When the line containing "Screen dimensions: 584x1212" is reached, include it and end there; set down verbatim every line before it, starting at the top of the records.
___ Material for this exercise ___
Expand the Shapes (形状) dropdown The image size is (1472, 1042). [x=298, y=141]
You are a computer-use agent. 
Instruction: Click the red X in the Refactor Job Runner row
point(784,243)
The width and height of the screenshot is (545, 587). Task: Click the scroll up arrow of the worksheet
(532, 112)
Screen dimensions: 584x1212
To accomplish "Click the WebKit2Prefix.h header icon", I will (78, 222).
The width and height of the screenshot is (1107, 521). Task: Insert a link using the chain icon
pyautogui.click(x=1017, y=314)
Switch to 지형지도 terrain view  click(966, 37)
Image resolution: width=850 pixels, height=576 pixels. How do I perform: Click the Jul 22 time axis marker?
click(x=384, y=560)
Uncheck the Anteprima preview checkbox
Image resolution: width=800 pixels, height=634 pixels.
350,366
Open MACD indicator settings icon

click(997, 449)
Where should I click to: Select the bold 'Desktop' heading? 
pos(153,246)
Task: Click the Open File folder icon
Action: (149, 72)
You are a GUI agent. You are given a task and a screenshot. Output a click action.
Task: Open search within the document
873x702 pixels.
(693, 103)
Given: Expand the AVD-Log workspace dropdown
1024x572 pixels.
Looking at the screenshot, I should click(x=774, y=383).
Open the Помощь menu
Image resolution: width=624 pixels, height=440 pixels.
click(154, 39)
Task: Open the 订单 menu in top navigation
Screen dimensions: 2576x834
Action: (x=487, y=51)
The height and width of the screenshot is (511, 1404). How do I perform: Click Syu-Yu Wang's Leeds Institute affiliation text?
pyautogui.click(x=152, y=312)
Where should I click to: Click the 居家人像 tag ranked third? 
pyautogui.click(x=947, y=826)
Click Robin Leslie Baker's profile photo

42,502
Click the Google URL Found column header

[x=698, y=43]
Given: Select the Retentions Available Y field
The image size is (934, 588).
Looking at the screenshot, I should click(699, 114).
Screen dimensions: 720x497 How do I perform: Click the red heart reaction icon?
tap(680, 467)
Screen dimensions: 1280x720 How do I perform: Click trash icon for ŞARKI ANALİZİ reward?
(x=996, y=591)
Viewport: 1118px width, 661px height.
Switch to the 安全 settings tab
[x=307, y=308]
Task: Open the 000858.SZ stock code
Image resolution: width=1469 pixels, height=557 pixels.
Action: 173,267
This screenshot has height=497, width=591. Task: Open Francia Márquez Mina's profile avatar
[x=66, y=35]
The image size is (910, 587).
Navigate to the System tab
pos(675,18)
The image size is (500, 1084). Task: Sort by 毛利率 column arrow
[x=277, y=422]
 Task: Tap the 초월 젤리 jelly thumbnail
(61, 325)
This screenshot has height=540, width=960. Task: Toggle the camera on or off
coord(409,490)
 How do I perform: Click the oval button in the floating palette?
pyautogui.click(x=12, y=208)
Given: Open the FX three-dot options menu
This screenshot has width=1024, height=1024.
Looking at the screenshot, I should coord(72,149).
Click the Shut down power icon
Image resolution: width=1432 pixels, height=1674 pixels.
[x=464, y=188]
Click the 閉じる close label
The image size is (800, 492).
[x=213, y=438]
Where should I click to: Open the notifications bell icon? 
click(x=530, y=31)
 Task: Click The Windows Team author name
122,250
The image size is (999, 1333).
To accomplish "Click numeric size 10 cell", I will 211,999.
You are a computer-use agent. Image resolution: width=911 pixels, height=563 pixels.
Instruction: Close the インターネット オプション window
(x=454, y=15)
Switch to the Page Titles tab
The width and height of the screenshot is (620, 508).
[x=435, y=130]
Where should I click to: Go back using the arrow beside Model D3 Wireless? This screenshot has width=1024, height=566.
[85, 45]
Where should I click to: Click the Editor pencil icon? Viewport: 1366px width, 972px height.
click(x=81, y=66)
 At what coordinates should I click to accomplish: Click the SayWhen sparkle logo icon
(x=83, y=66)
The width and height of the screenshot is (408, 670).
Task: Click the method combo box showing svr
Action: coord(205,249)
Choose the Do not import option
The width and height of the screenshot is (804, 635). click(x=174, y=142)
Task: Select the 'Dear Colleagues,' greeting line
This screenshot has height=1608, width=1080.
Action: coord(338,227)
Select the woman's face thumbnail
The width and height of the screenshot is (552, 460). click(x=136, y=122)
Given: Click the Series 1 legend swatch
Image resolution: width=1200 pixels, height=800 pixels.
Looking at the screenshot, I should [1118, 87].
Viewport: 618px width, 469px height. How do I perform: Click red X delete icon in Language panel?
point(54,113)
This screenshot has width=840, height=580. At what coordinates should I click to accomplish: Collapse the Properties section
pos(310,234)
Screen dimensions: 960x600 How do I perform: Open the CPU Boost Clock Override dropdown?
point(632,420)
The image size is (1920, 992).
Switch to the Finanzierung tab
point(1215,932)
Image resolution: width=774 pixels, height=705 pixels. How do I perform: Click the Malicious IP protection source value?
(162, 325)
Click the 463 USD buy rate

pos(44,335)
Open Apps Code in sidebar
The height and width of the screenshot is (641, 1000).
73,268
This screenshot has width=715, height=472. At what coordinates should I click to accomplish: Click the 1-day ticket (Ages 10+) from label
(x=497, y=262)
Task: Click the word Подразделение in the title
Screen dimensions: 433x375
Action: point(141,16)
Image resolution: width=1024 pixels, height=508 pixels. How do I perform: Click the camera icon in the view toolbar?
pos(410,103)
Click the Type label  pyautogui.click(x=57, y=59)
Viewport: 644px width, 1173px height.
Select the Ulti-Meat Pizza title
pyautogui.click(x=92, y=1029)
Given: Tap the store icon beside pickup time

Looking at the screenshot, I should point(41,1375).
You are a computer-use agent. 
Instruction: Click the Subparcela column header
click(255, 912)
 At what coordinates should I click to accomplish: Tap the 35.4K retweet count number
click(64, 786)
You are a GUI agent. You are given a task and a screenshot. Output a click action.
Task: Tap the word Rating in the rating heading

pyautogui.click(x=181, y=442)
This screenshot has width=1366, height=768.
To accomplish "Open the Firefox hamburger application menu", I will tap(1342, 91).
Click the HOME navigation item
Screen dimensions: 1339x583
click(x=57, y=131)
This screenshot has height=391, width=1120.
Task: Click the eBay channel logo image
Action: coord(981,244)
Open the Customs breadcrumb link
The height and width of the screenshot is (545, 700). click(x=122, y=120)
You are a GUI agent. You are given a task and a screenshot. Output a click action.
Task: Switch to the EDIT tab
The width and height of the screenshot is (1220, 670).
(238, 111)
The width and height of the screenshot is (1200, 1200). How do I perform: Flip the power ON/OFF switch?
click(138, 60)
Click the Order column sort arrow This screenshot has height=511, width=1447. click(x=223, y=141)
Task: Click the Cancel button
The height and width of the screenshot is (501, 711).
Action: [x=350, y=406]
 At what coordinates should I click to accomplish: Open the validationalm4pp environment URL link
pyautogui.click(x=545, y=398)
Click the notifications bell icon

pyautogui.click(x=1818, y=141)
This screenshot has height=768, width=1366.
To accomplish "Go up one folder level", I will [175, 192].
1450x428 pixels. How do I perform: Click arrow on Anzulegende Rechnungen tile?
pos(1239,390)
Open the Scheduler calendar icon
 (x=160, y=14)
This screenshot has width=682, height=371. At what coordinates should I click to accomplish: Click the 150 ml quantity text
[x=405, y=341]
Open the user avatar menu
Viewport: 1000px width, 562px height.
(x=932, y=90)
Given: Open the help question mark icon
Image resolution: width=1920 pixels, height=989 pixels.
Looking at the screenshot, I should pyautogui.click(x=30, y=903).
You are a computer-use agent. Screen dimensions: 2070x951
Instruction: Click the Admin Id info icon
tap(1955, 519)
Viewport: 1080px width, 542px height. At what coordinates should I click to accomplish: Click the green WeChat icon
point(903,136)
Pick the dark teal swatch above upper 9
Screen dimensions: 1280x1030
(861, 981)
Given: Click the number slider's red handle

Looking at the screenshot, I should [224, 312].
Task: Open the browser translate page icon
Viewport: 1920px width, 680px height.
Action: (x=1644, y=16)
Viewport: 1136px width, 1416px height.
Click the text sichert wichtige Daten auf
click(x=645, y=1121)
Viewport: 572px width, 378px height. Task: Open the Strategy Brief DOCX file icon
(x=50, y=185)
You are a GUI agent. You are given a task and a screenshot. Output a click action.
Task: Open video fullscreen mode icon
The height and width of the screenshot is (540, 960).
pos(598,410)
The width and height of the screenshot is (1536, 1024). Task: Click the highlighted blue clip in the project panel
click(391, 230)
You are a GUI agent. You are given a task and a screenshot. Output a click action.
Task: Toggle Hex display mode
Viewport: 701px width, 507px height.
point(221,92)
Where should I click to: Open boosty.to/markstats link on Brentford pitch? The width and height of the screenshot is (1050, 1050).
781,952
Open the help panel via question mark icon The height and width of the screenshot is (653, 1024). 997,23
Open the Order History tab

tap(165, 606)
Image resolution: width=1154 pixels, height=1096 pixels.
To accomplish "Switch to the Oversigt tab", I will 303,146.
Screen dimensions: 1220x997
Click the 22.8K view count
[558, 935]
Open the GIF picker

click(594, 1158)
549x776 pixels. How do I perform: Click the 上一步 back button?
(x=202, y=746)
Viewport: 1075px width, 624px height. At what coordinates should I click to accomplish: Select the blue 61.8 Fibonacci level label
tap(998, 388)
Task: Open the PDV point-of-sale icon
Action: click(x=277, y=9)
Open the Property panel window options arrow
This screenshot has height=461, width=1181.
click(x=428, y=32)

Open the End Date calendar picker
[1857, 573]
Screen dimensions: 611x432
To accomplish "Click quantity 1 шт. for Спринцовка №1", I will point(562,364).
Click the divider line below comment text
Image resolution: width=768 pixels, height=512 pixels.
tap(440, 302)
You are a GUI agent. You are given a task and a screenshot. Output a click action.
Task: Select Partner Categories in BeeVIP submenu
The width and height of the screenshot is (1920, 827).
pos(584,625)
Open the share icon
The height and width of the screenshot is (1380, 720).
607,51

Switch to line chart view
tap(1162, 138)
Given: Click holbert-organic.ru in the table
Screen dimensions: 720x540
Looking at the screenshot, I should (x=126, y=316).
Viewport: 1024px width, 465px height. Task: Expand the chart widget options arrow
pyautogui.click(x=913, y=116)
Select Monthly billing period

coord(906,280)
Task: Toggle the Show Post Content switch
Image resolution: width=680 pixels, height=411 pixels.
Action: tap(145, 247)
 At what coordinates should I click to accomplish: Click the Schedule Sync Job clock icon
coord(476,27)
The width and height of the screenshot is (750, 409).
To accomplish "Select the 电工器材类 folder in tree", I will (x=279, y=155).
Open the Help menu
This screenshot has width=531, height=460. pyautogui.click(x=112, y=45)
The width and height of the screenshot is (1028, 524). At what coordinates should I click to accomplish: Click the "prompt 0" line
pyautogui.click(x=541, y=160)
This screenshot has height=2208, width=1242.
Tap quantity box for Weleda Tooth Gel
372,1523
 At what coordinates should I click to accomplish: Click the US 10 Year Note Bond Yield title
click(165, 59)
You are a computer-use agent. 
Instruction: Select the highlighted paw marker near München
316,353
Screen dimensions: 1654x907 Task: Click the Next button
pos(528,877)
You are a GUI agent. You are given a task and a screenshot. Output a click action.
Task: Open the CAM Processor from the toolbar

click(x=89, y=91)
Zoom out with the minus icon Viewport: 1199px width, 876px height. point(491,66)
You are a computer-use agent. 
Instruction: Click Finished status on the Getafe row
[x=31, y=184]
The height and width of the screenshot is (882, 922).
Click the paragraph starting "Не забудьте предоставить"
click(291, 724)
___
■ **Worked solution**
Expand the Shapes (形状) dropdown The image size is (1472, 1042). [x=298, y=141]
You are a computer-use agent. 
Instruction: Click the red X in the Refactor Job Runner row
point(784,243)
The width and height of the screenshot is (545, 587). Task: Click the scroll up arrow of the worksheet
(532, 112)
Screen dimensions: 584x1212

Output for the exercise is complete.